The article was published in the December 2012 issue of the journal.
The article Thompson wrote stemmed from a question of how cells move around inside the body. Her work focused on examining the structure of two proteins and how they interact at an atomic level.
By solving the structure of these proteins, Thompson was able to develop two molecular models to illustrate the interaction. In her article, she determined that understanding the models could help scientists gain a better knowledge of a wide range of diseases, from muscle disease to cancer.
“This paper represents four years of work and took the majority of my graduate school career,” she said, adding that this is her first published article. “Rather than publishing several smaller papers, we waited to put enough data together to publish our workings in a higher impact journal.”
“This paper was the culmination of my graduate work,” she added.

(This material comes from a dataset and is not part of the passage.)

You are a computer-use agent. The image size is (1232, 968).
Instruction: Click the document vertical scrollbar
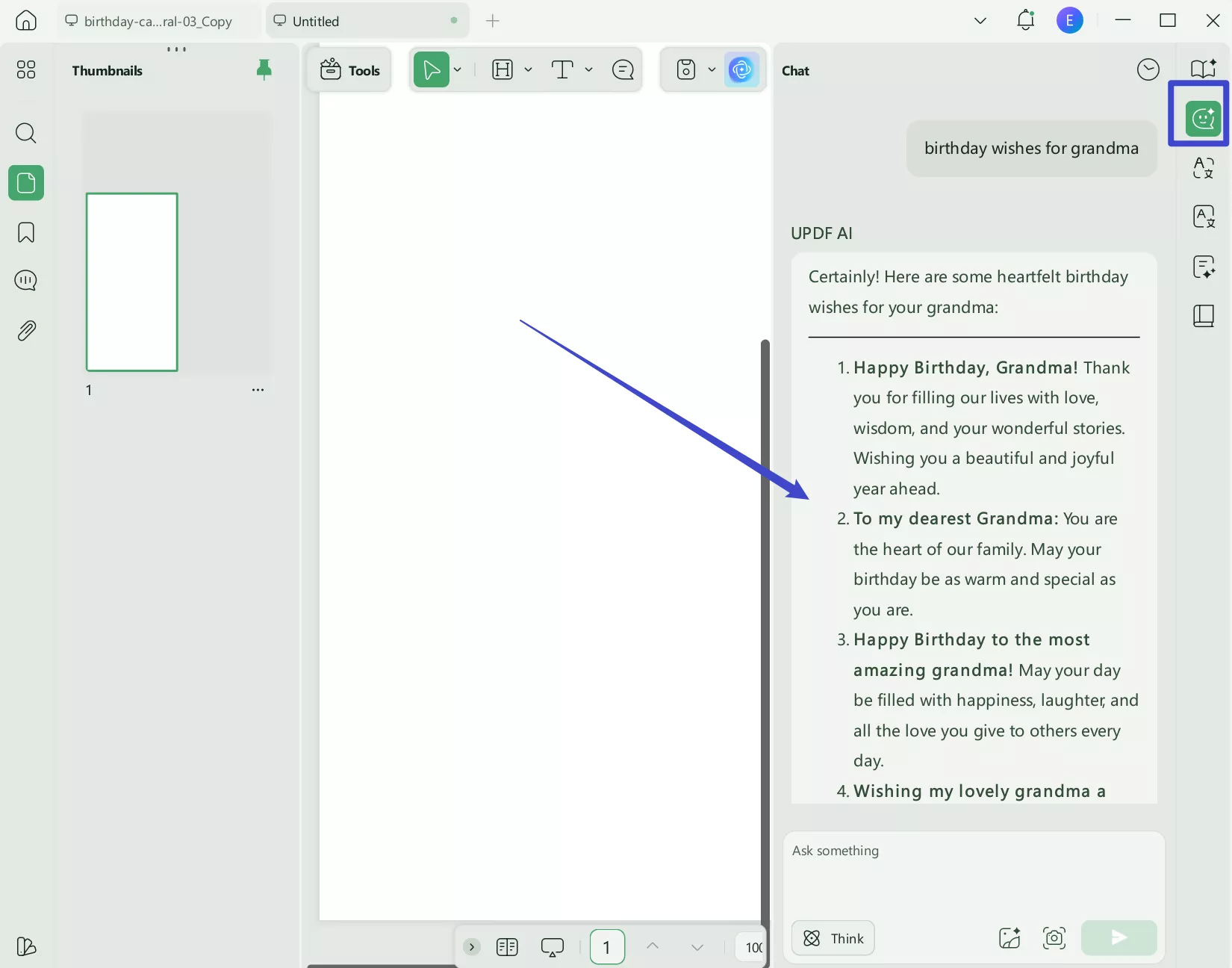pyautogui.click(x=765, y=598)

A Bridgewater resident only since August, Thompson said she came to the area after accepting a job teaching biology at The Pingry School, which she started in September.
Thompson said she teaches Biology I and Biology II to freshmen and sophomores, as well as a molecular biology techniques course called Introduction to Scientific Research.
“In the research class, I teach common molecular biology techniques that are used on a regular basis in most research laboratories in the biomedical sciences,” she said.
Thompson grew up in New Hampshire and said she attended Boston University where she earned a Bachelor of Science degree in biomedical engineering. After college, she said, she worked for a year as a technician in a structural biology research laboratory at Dartmouth College, which she later joined for her graduate work.
In October 2012, Thompson said, she defended her doctoral thesis at the Geisel School of Medicine at Dartmouth’s Molecular and Cellular Biology program and received her Ph.D. in biochemistry.
As for the research that led to her published paper, Thompson has been presenting the work at conferences for about five years, and it served as a chapter of her thesis.
And now, Thompson is bringing her knowledge to The Pingry School.
“I came to Pingry because of the advanced level of its research program and science curriculum compared to other high schools,” she said. “I have been really impressed with what Pingry offers its students.”